- _Task directions_: Look for the word "فیلتر" in the records, and copy each line where it appears.

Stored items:
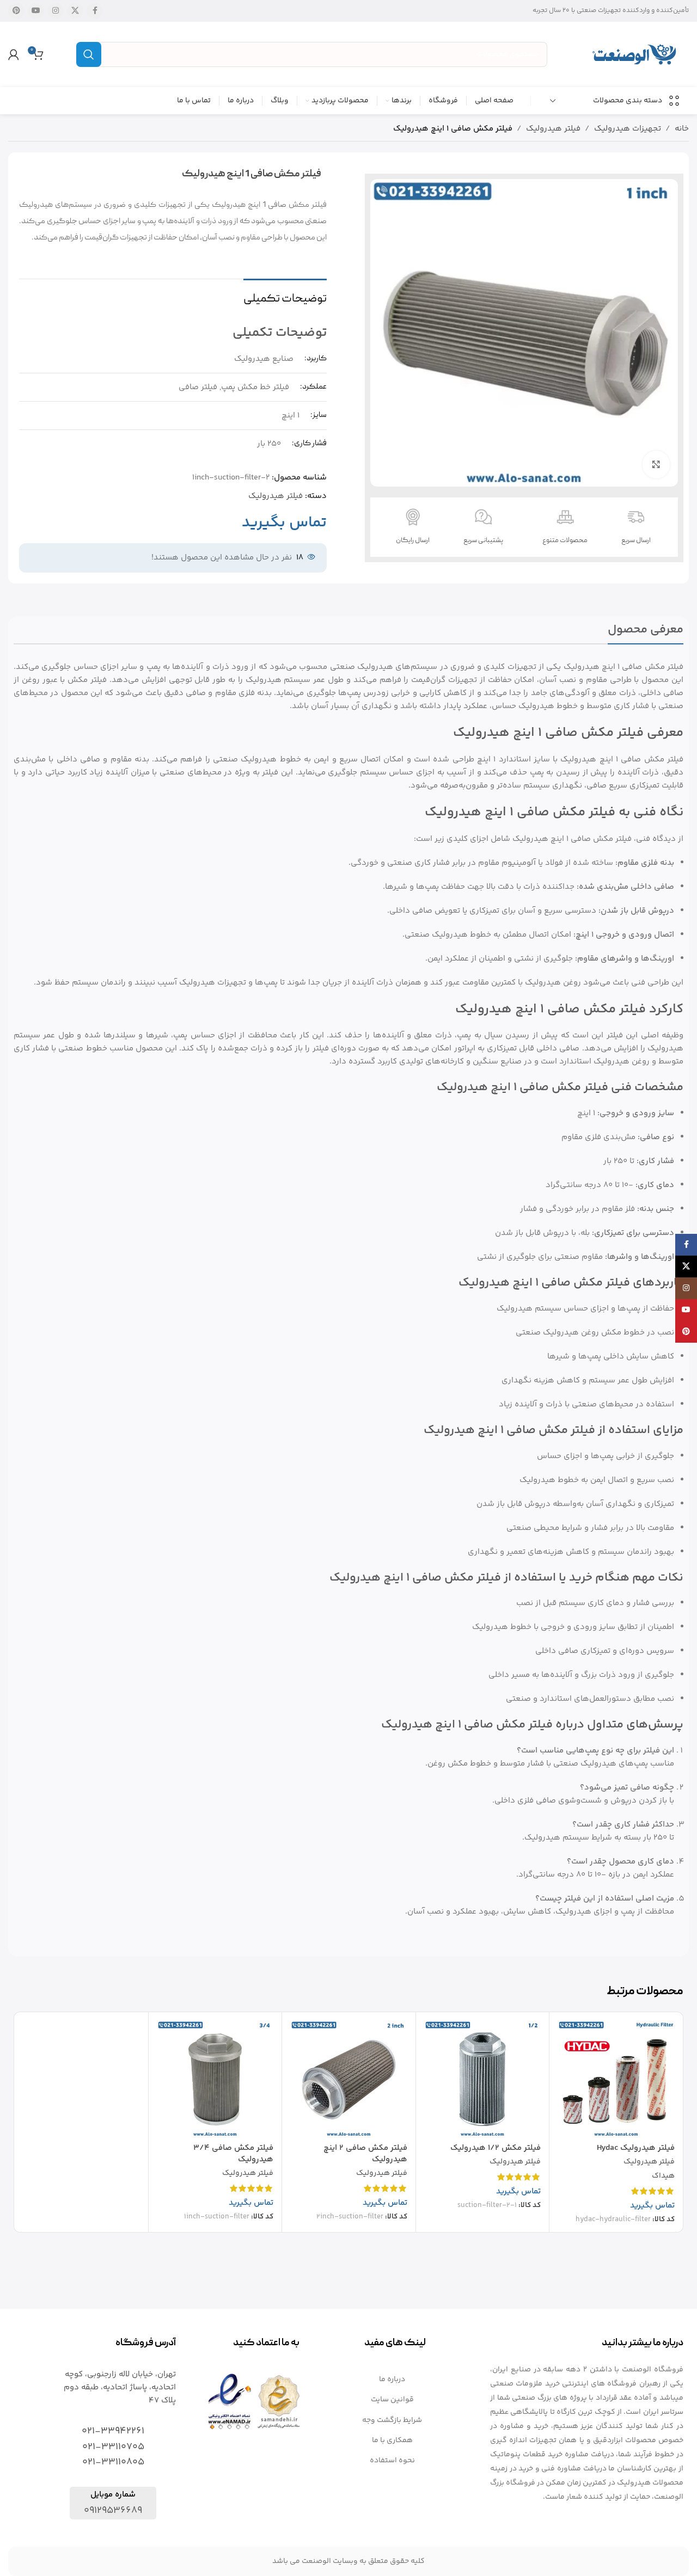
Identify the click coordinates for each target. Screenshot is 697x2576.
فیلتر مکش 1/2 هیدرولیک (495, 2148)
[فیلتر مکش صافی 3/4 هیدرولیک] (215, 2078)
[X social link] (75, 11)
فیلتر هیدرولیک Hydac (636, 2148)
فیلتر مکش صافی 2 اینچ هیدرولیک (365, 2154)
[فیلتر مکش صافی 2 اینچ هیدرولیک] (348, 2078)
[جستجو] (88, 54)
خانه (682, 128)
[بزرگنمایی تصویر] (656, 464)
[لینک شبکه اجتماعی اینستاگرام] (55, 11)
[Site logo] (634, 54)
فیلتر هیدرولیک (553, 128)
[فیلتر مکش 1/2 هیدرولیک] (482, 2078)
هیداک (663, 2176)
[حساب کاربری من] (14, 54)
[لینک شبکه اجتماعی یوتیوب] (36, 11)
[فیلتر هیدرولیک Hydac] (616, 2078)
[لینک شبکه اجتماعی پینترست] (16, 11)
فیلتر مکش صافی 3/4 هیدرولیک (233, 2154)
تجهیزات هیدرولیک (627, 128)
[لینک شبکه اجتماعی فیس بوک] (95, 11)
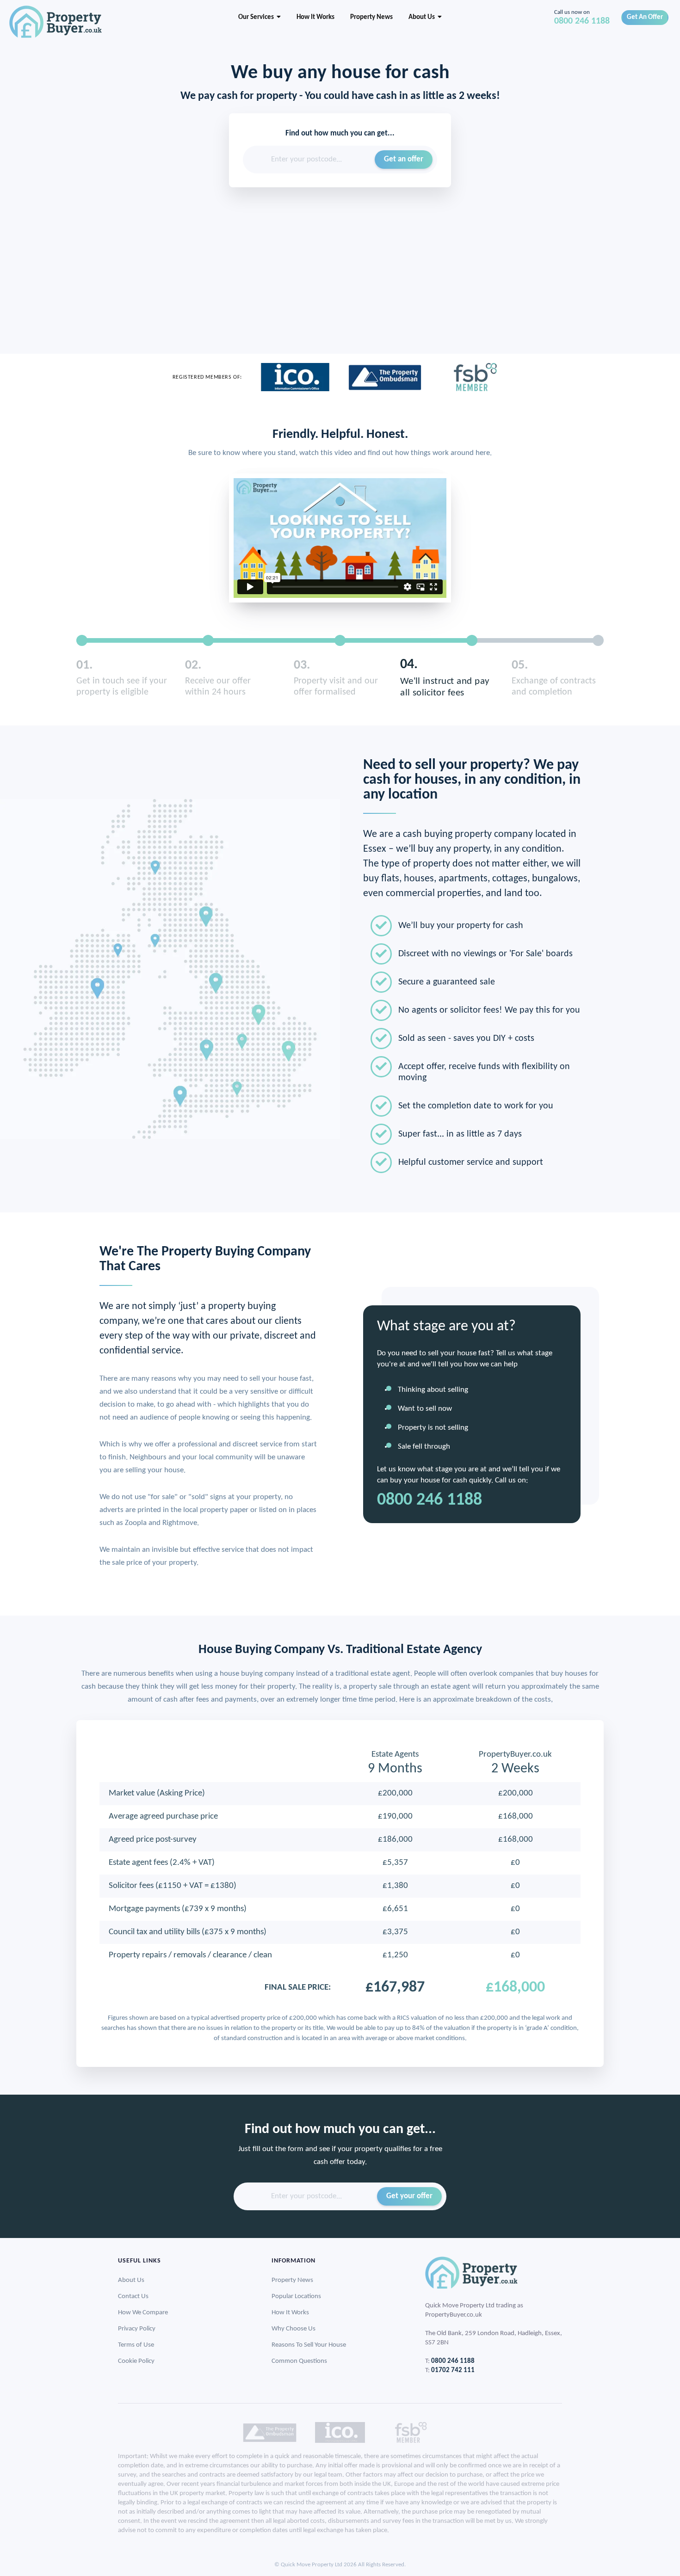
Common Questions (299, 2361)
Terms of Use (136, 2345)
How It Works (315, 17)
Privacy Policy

- _Task result_:
فیلتر مکش 1/2 هیدرولیک (495, 2148)
[فیلتر مکش صافی 3/4 هیدرولیک] (215, 2078)
فیلتر هیدرولیک Hydac (636, 2148)
فیلتر مکش صافی 2 اینچ هیدرولیک (365, 2154)
[فیلتر مکش صافی 2 اینچ هیدرولیک] (348, 2078)
فیلتر هیدرولیک (553, 128)
[فیلتر مکش 1/2 هیدرولیک] (482, 2078)
[فیلتر هیدرولیک Hydac] (616, 2078)
فیلتر مکش صافی 3/4 هیدرولیک (233, 2154)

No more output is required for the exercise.